## Excerpted text
-- Begin --

Journey Through Laos and Cambodia

This is a diary of my current experience working in two developing countries in south-east Asia. Its not a 'travelogue' in the usual sense of the word, more a factual account of my experiences and impressions of working with the people to develop and run a technology-based business.

Sunday, July 04, 2004

The Finishing Post Is In Sight

Unfortunately, I am no longer living the USAid high-life; my kindly benefactor has decamped to Saigon for business, and after a couple of nights in Guesthouse-land I am staying with a friend of one of the ex-pats that used to work at DDD. The nicest guesthouse I've stayed at is probably the Bodhi Tree, which is directly across the road from S-21, the former Khmer Rouge concentration camp, and now a museum. Situating a guesthouse in a location like that smacks of bad taste (anyone interested in going in on a MacDonald's franchize on the road to Auschwitz??) but the good food and secluded colonial feel made up for that for a night.

I've ended up spending as much time in Phnom Penh as I have in Vientiane, and to be honest I'm not complaining. I feel far more optimistic about the future of Cambodia than that of Laos, they have a lot more going for them in terms of aid, economy, infrastructure, etc. I've gotten to know a few of the employees here , they're from a mixed background. Some of them speak English really well, and some speak with a clipped robotic voice, a bit like that Stephen Hawking guy. Maybe it's the legacy of rote-learning, but it can be hard to keep a straight face sometimes. DDD has a "social mission", which means they employ a quota of people from special-needs training programs, which trains people with physical disabilities, former prostitutes, land-mine victims, etc. It's a form of positive discrimination. The average data entry operator gets $70 a month, with the more specialized personnel (HR, finance, IT) getting higher rates. $70 a month may not sound like much, but it is higher than the average wage here. Cambodia is one of those places where the phrase "another day, another dollar" can be take quite literally.

In case you're wondering what type of work the employees are doing at DDD, there's a broad category of data entry projects; currently they are working on a project to type a Lao and Khmer dictionary, a project for a Virginia newspaper from the 1860's, and another project that involves preparing Ku Kux Klan records from the 1920's for loading into a database, for some social research group in the States. The sight of young Khmers typing the names, addresses and phone numbers of former Klan members is slightly surreal.

I've planned about 10 days relaxation before heading back to the bright lights of the western world -- in a way, that's going to be a big culture shock, but I will enjoy the feeling of coming home as well as treasuring the experiences I have had here of isolating myself in a completely different culture and making real and valuable connections with the people here.

Wednesday, May 26, 2004

Back in Phnom Penh. May 26th 2004.

Greetings from Phnom Penh, Cambodia's fast-rising-phoenix-from-the-ashes capital. I've been here for a couple of weeks, helping with setting up new IT systems and with defining customer jobs. One good thing about the move is that I've seriously upgraded my living arrangements from crusty guest house to plush two storey air-conditioned guard-patrolled locked compound. I feel so.... protected. I'm staying with one of the project managers who kindly offered to put me up. He is also a US diplomat and USAid official, hence the swanky living scenario. The neighbourhood I'm in is full of places like this. Like many third world cities, Phnom Penh provides stark contrasts of mansions side by side with poverty. Not that I'm complaining, I've been busy enough not to have time to get too philosphical about the state of the world.

-- End --

## Required task 1
Please repeat, word for word, the part of the Laos and Cambodia diary that opens with the words containing "In case you're" and closes with "is slightly surreal.".
## Required task 2
Summarize the Laos and Cambodia diary in two sentences.
## Required task 3
Write the next part of the Laos and Cambodia diary, picking up after its final sentence.

## Available data
-- Begin --

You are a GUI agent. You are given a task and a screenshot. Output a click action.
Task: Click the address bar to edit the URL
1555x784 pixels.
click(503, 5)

-- End --

## Task answer 1
In case you're wondering what type of work the employees are doing at DDD, there's a broad category of data entry projects; currently they are working on a project to type a Lao and Khmer dictionary, a project for a Virginia newspaper from the 1860's, and another project that involves preparing Ku Kux Klan records from the 1920's for loading into a database, for some social research group in the States. The sight of young Khmers typing the names, addresses and phone numbers of former Klan members is slightly surreal.

## Task answer 2
The writer, who has spent as much time in Phnom Penh as in Vientiane, describes DDD, whose social mission employs people such as those with physical disabilities and land-mine victims, paying data entry operators $70 a month on projects like a Lao and Khmer dictionary and 1920s Klan records. After about 10 days of planned relaxation the writer will head back to the western world, and an earlier entry from Phnom Penh tells of setting up IT systems while living in a guarded compound with a project manager who is a US diplomat and USAid official.

## Task answer 3
The work has been pretty hectic, there's a lot more to do in the environment of a business in a developing country, and the biggest challenge is probably involving the employees, both Lao and Khmer, in decision-making; its all very well to put something in place for them, but unless they're involved in the decision-making, I don't believe they truly learn. It seems to have been a pattern with lots of development projects around the world: give them all this wonderful stuff, but then somehow expect that they can figure it out themselves. It can be hard given cross-cultural communication, but also very rewarding, particularly when they start to resolve problems themselves.

Communication with the Khmer is easier than with Lao. They are more direct and I think its in part due to the difference in political and economic environment; Cambodia has a wild-west frontier feel, due to a combination of open market and corrupt government. Laos also has a corrupt government, but is stuck in communist-era stagnation and paranoia. Lao people are great, but their tendency to excruciating politeness can lead to some tortured exchanges in the work-place.

Phnom Penh is a big city, with about 2 million inhabitants, and it makes Vientiane look like a village in comparison. It doesn't have the same small cirlce of ex-pats that Vientiane does - in Vientiane there are a couple of places you can go where you're pretty much guaranteed to see the same faces. Phnom Penh has a bigger ex-pat community, though it is much more scattered. Its not so obvious who is a tourist, who is a traveller and who is an ex-pat here; in Vientiane, the backpackers are really easy to spot, they exude a layer of crustiness, but you don't really notice them here.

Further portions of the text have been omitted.